Which problem are you having?
Are you having both problems, or even something else?
That concern, the relationship between different potential failure modes, gets to the heart of
What is in the pilots manuals?
What training the crews do, or do not, get on this sub-system?
The MCAS is only supposed to activate under certain conditions (in theory): high angle-of-attack, flaps-up, flight with autopilot off. This includes high angle of bank flight in such conditions.
###CAVEAT
Take a look at that last bullet in the lower right of the figure. It's only partially correct. When the pilot overrides with yoke trim, MCAS will try again five seconds later (after the pilot has stopped) unless the triggering condition, or signal, goes away.
"In the event of erroneous AOA data, the pitch trim system can trim the stabilizer nose down in increments lasting up to 10 seconds," Boeing explained to operators in a bulletin issued last November, following the JT610 accident. "The nose down stabilizer trim movement can be stopped and reversed with the use of the electric stabilizer trim switches but may restart 5 sec. after the electric stabilizer trim switches are released.
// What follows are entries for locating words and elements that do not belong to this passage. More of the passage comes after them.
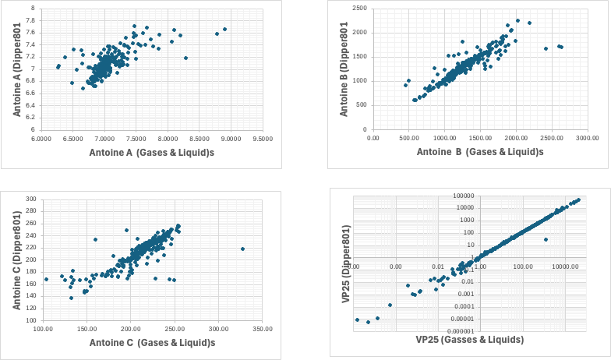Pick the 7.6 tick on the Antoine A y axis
point(30,32)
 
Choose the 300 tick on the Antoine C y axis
point(31,199)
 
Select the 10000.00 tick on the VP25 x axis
point(567,266)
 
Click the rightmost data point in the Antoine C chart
point(243,249)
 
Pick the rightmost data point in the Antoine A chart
point(224,30)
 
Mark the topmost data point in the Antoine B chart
point(517,21)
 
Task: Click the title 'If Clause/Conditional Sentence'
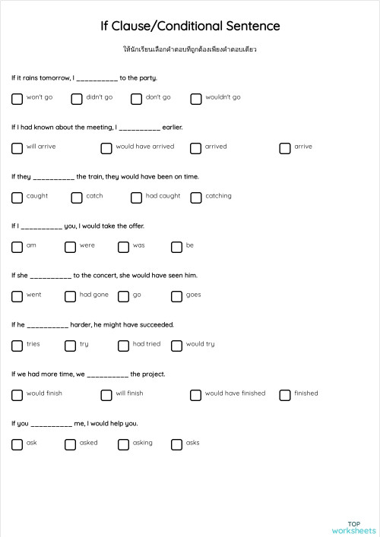coord(190,27)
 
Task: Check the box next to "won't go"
coord(17,98)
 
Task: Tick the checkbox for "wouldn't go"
coord(196,98)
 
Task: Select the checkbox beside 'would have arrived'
coord(106,147)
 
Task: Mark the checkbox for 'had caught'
coord(136,197)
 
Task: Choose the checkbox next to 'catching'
coord(196,197)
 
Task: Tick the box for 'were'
coord(70,246)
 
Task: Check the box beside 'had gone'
coord(70,295)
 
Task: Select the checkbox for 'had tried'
coord(123,345)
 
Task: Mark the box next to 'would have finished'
coord(195,394)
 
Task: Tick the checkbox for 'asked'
coord(70,444)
Repetitive cycles of uncommanded nose down
stabilizer continue to occur unless the stabilizer trim system is deactivated." (source)
It is this system behavior that is believed to have ultimately overcome the best efforts of the pilots in the LionAir crash. They were airborne for about six minutes before they were no longer able to overcome the horizontal stab position with their trim controls. (Caveat: current as of early 2019. When the final report comes out this may become a lot clearer, and may need revision).
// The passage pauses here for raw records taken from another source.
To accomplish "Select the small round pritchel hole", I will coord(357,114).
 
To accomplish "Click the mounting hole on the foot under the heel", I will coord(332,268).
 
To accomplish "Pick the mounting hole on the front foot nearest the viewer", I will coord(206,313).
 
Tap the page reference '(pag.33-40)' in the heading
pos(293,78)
There is an easy-to-understand video of the relationship between the jack screw and the horizontal stabilizer function here. Whenever the jack screw is moving the horizontal stab, a cockpit cue that this is occurring is the rotation of the manual trim wheels (seen at about 3:40 in the video).
Why is this activating during takeoff/departure?
That MCAS appears to activate(sometimes) during routine flight regimes is believed to be catching some crews by surprise - and not just the two accident crews. There is a recent article in *Atlantic* that excerpts some NASA reports by aircrews in the US about some cases of unexpected / odd pitch behavior in this model aircraft. As of mid 2019, the AoA signal (be it from signal error or a faulty AoA probe) has been identified as a part of the problem in this unexpected activation during takeoff and departure.
1 Note from @user40476, slightly edited:
If you are a bit late to switch off both CUT OFF switches, the deflected angle of the THS will create strong forces on the trim screw, more particularly if simultaneously you hold the yoke to maintain an acceptable pitch.
Critical Flight Safety Issue Follows
In these conditions, it becomes very hard to move the trim wheels manually. This is a major problem; the trim wheel diameter in the 737-MAX is smaller then the trim wheel of the previous models: 737-100, 737-200 etc. This smaller diameter reducing the efficiency of the pilot force on the wheel handle. (Less leverage for the same amount of pilot force applied).
Important Note: this answer is based on information available before the deep dive into the MCAS system that was required to recertify the 737 Max. It will probably require revision when the final recertification process of the 737 Max is completed.